Start of Given text
Susan C. Allen

Mississippi high school graduation attendees face jail time for cheering

Four relatives of students at Senatobia High School face charges for disturbing the peace

Four audience members of a high school graduation ceremony in Senatobia, Mississippi are facing possible jail time and fines after the school’s superintendent filed charges of disturbing the peace against them for cheering, local media reported.

Senatobia High School Superintendent Jay Foster had asked friends and family attending the May 21 graduation to hold cheers and applause until the end of the ceremony, according to WREG-TV, a CBS-affiliated television station. He threatened that those who didn’t comply with the rule would be forced to leave.

Four audience members, relatives of graduating seniors, broke the rule and were subsequently kicked out. However, one week later they were also served with court papers.

Under Mississippi law, breach of peace crimes are considered misdemeanors and punishable by up to six months in jail and a fine of up to $500.

Henry Walker, one of the four people facing penalties, was asked to leave the ceremony after he yelled “You did it baby” at his daughter and waved a towel.

“It’s crazy,” Walker told WREG-TV. “The fact that I might have to bond out of jail, pay court costs, or a $500 fine for expressing my love, it’s ridiculous man. It’s ridiculous.”

His wife, Linda Walker, said the family could not afford the fine.

“Why assign papers on someone? We don’t have money for anything like that,” she said.

Foster told WREG-TV that he’s determined to maintain order at graduation ceremonies, but did not respond to a request for comment from Al Jazeera.

Gene Policinski, senior vice president of the First Amendment Center at the Newseum Institute, called the charges “bizarre.”

“On the face of it, this seems like an extreme reaction by a public official,” Policinski told Al Jazeera.

While schools have the right to maintain order during events, the conduct in question would still need to rise to the level of disturbing the peace in order to sustain a criminal conviction, he said. “The first question the judge will ask is whether there was a substantial disruption. Merely being irritated wouldn’t rise to criminal conduct.”

Ursula Miller, an aunt of one of the graduates also facing charges, told WREG-TV that she was asked to leave after she called out her niece’s name.

“When she went across the stage I just called her name out. ‘Lakaydra.’ Just like that,” Miller told the news channel. “I can understand they can escort me out of the graduation, but to say they going to put me in jail for it. What else are they allowed to do?”

According to Policinski, charges of disturbing the peace are typically filed in connection with fan conduct at sporting events where the disruption is “persistent and substantial.” He added that society generally treats "hold your applause” as a formality not meant to be strictly enforced.

“I’m not sure the average person would think that cheering for your daughter would constitute criminal conduct even if it’s rude or impolite. Here, we get into manners and courtesy as opposed to matters of criminal conduct,” he said.

The four people charged are scheduled to appear in court on Monday.
End of Given text
Start of Extracted records
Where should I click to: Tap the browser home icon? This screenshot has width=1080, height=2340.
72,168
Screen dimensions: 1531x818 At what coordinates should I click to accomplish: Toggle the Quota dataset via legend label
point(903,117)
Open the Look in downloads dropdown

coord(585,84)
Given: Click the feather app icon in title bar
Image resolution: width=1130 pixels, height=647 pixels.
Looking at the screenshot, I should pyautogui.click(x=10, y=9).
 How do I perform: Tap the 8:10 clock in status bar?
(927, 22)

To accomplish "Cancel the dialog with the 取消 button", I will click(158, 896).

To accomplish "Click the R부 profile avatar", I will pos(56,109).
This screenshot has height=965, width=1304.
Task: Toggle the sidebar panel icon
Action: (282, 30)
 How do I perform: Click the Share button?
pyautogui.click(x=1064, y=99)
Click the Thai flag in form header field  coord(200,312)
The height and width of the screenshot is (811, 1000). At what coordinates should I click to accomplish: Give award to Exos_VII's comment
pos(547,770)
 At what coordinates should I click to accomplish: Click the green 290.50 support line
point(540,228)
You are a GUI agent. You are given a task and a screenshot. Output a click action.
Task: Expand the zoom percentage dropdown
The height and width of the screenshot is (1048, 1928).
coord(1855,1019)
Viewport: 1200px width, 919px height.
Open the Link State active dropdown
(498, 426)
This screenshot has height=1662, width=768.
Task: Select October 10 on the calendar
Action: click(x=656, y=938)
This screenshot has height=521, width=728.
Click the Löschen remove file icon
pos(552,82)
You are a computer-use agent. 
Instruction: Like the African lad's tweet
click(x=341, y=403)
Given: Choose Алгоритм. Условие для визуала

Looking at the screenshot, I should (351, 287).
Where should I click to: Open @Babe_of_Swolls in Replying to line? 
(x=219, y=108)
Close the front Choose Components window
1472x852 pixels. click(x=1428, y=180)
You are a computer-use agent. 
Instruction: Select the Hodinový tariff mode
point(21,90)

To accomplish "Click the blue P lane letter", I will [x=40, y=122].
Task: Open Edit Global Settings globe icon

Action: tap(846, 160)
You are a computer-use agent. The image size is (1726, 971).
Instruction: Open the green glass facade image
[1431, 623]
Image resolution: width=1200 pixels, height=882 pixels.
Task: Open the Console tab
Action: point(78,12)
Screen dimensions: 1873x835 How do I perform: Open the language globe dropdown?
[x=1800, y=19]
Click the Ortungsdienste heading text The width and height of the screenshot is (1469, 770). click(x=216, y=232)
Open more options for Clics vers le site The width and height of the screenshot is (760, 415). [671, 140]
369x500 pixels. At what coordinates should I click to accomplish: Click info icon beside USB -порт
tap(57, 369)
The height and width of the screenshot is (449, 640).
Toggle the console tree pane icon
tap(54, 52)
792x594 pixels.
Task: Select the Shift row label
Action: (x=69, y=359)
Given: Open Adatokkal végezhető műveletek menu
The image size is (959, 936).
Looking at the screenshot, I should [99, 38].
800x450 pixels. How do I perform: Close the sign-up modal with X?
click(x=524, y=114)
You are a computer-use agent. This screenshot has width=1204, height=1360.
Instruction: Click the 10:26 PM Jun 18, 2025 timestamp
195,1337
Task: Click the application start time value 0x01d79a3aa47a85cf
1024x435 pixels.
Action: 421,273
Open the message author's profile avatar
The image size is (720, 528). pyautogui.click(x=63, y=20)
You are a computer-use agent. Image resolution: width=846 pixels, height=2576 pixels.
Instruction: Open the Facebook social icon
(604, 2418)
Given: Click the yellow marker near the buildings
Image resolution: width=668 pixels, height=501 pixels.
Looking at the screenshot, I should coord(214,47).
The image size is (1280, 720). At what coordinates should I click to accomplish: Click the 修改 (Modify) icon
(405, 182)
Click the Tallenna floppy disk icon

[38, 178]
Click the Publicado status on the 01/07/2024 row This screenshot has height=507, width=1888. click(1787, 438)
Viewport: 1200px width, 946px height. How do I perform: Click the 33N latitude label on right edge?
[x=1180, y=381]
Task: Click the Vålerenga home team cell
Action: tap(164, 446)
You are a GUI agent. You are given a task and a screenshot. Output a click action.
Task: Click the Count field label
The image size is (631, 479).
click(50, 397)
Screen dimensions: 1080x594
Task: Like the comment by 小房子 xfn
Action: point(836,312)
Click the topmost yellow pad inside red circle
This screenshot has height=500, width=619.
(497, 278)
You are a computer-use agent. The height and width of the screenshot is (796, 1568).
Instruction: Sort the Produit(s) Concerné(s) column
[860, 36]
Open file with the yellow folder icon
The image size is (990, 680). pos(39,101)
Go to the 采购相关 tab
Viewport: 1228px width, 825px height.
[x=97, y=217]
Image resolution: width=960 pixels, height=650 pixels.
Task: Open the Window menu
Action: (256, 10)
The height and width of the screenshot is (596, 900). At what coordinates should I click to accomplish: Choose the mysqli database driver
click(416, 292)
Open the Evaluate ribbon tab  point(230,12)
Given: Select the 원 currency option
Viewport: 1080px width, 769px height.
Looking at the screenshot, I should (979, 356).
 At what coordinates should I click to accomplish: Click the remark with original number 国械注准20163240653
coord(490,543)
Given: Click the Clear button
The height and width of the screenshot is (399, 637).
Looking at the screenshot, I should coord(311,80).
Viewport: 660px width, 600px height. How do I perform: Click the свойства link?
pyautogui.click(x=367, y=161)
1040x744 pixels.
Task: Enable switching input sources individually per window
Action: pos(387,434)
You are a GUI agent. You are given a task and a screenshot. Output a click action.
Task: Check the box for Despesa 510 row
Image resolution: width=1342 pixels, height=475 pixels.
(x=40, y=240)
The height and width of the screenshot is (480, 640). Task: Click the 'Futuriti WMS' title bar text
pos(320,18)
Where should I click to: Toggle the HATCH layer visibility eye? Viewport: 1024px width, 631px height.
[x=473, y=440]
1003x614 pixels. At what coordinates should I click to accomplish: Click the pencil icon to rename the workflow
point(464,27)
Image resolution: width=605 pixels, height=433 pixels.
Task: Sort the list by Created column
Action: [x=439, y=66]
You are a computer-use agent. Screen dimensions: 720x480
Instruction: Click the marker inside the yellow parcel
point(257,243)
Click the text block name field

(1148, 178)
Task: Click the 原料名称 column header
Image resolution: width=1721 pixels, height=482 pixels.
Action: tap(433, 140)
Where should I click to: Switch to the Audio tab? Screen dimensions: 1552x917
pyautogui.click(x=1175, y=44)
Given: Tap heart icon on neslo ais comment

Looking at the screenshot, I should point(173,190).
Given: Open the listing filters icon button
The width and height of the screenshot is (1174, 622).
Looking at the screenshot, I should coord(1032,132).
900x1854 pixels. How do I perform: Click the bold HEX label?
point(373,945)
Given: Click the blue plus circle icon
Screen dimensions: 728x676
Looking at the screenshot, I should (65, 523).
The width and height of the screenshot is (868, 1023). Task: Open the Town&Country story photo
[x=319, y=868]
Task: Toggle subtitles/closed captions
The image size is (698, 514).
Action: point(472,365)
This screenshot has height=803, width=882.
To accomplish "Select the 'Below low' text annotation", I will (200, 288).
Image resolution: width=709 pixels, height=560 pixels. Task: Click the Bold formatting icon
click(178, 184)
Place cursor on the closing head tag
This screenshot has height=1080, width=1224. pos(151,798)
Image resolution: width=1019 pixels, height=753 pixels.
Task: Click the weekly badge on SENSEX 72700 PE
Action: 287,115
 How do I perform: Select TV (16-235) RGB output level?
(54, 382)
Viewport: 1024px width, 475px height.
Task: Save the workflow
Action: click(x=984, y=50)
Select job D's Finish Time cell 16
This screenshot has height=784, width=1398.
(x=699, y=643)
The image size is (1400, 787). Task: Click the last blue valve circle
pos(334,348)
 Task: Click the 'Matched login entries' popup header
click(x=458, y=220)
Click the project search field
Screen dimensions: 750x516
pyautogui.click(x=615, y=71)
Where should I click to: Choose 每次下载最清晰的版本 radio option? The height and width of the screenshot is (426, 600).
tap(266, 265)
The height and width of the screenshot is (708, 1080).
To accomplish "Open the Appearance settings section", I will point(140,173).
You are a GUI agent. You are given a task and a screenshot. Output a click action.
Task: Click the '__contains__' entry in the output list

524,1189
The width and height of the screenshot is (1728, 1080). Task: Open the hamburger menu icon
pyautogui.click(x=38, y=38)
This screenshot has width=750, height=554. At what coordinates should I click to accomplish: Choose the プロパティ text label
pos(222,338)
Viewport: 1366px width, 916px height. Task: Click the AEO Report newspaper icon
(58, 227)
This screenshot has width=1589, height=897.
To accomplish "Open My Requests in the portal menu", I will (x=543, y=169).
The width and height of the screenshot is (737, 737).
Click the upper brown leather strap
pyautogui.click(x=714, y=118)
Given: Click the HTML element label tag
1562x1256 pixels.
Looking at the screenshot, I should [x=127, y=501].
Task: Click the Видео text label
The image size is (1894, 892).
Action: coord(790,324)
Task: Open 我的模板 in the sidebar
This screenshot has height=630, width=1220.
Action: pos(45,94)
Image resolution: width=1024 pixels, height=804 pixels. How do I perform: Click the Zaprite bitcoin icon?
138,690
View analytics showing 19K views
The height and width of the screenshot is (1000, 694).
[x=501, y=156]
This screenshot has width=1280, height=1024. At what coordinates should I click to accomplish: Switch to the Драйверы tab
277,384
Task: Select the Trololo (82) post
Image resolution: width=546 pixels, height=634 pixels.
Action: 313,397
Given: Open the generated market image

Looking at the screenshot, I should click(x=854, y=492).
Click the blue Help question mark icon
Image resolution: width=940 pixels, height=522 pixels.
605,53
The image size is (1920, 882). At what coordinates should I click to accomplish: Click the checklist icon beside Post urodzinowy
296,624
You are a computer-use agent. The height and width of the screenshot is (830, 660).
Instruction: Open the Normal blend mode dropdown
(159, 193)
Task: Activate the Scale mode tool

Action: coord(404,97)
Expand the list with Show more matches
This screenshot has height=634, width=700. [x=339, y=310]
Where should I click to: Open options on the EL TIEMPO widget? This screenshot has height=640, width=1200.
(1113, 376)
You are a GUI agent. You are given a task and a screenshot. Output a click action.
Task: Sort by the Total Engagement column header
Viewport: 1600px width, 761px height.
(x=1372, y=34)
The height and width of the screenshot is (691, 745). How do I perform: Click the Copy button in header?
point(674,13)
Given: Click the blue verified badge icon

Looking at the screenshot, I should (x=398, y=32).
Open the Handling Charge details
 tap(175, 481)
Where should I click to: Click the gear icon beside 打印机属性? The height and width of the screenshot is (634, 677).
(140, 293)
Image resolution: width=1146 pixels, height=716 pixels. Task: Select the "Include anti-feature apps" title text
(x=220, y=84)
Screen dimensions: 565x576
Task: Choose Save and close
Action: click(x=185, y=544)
End of Extracted records
▸ Actions to take:
1: From the article on the Senatobia graduation charges, reproduce word for word the part that opens with the words containing "Four audience members, relatives" and closes with "with court papers.".
2: According to the article on the Senatobia graduation charges, why does Gene Policinski doubt that the cheering would support a criminal conviction, even though schools may keep order at their events?

▸ Completed exercise:
1:
Four audience members, relatives of graduating seniors, broke the rule and were subsequently kicked out. However, one week later they were also served with court papers.

2: He says the conduct would still have to rise to the level of disturbing the peace. A judge would first ask whether there was a substantial disruption, and merely being irritated would not amount to criminal conduct.